Input material:
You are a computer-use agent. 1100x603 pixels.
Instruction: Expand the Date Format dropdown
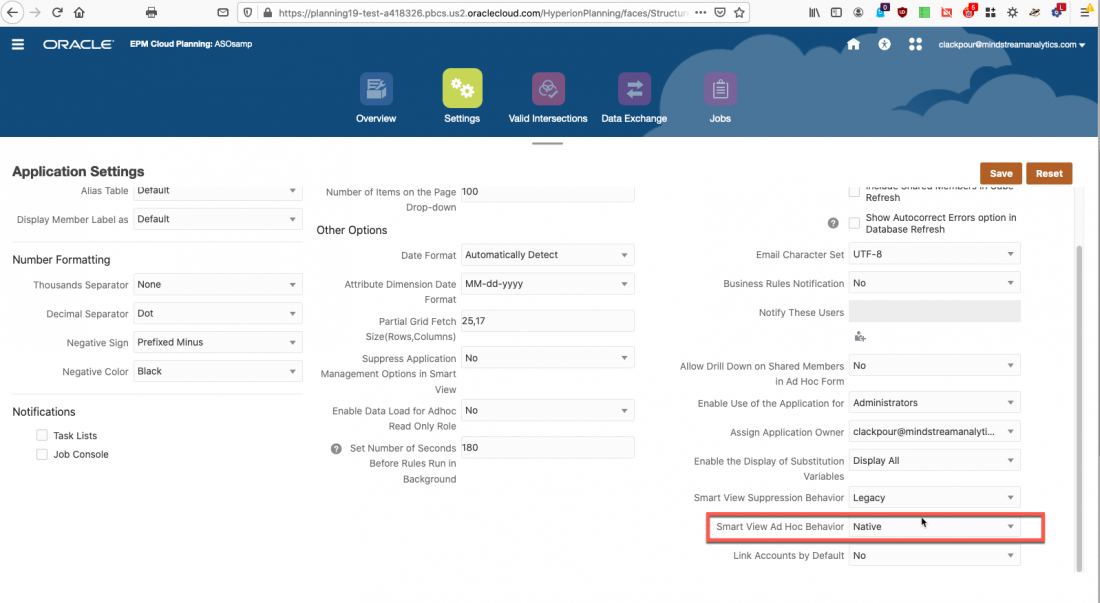coord(624,254)
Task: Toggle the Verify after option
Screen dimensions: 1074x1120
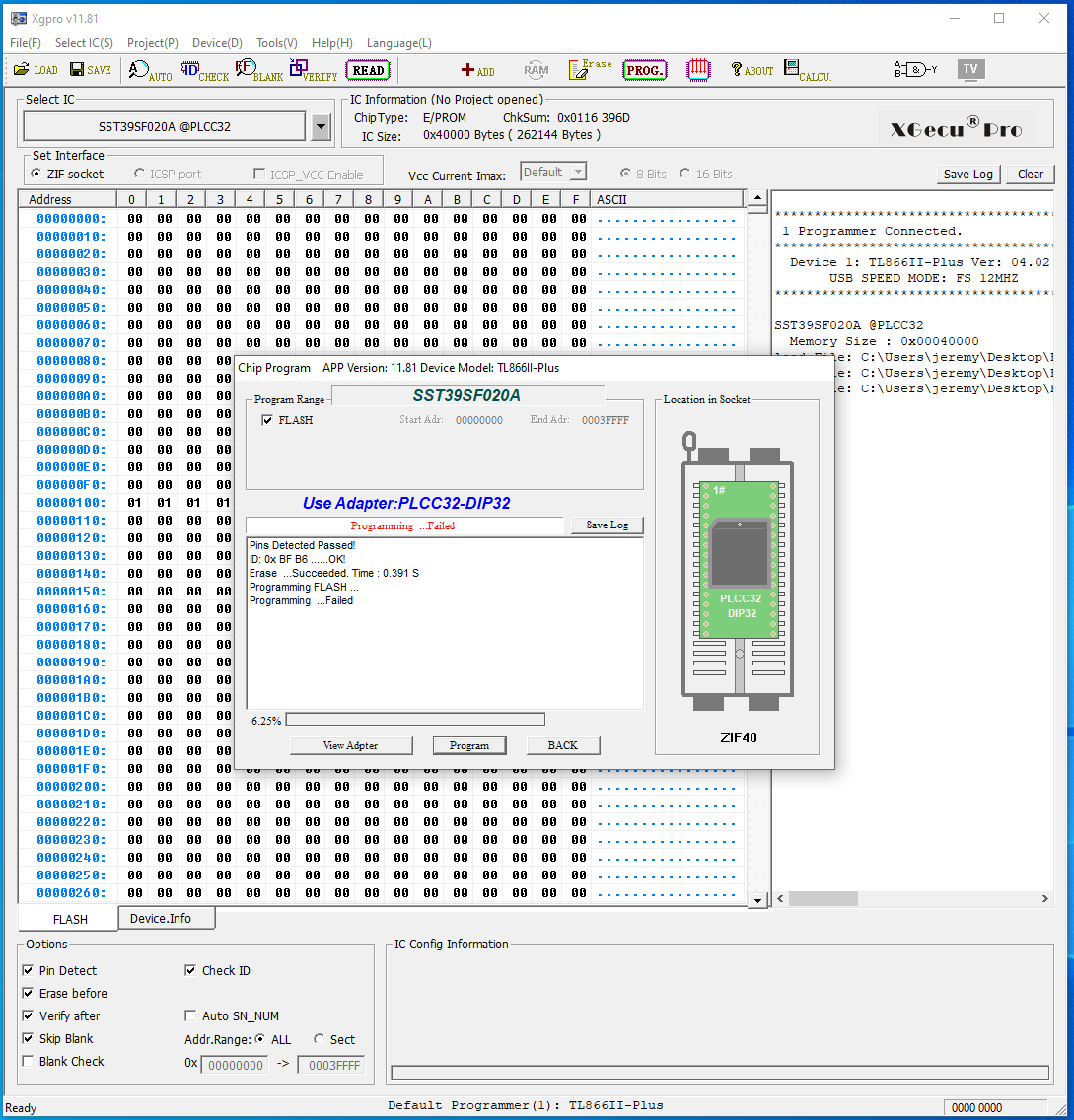Action: tap(28, 1015)
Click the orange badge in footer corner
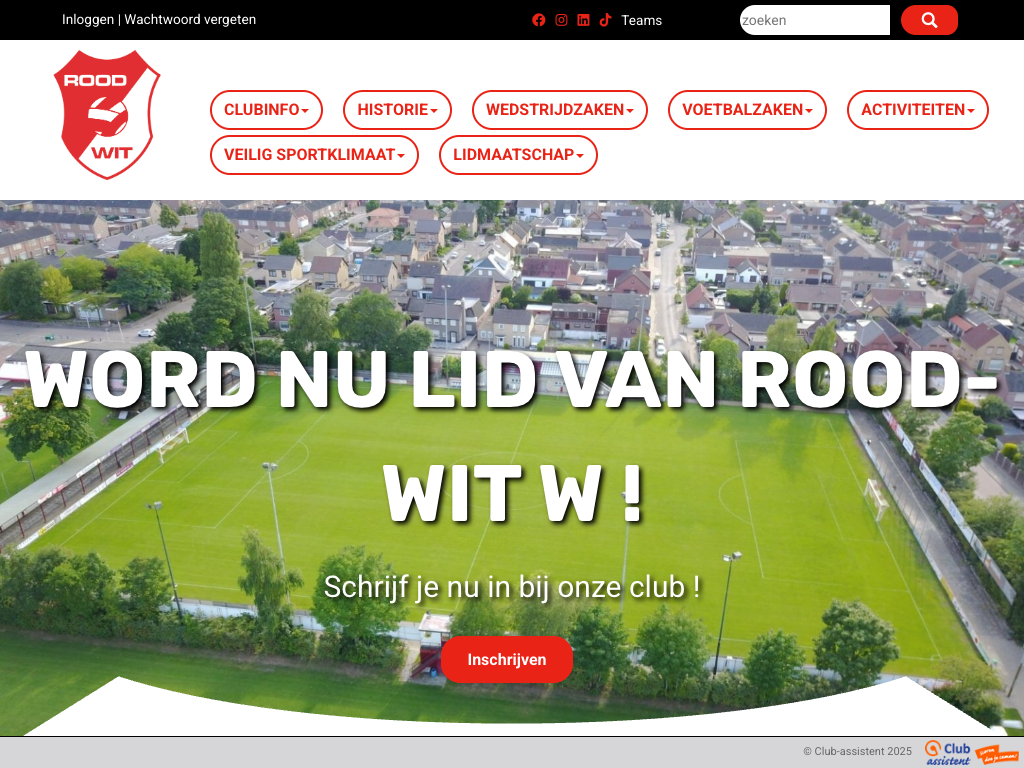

Task requirements: Any picture in the material is to be dropped; the rest is repeated exactly.

The completed task:
You are a computer-use agent. 1100x603 pixels.
Instruction: Expand the Date Format dropdown
coord(624,254)
Task: Toggle the Verify after option
Screen dimensions: 1074x1120
Action: tap(28, 1015)
Click the orange badge in footer corner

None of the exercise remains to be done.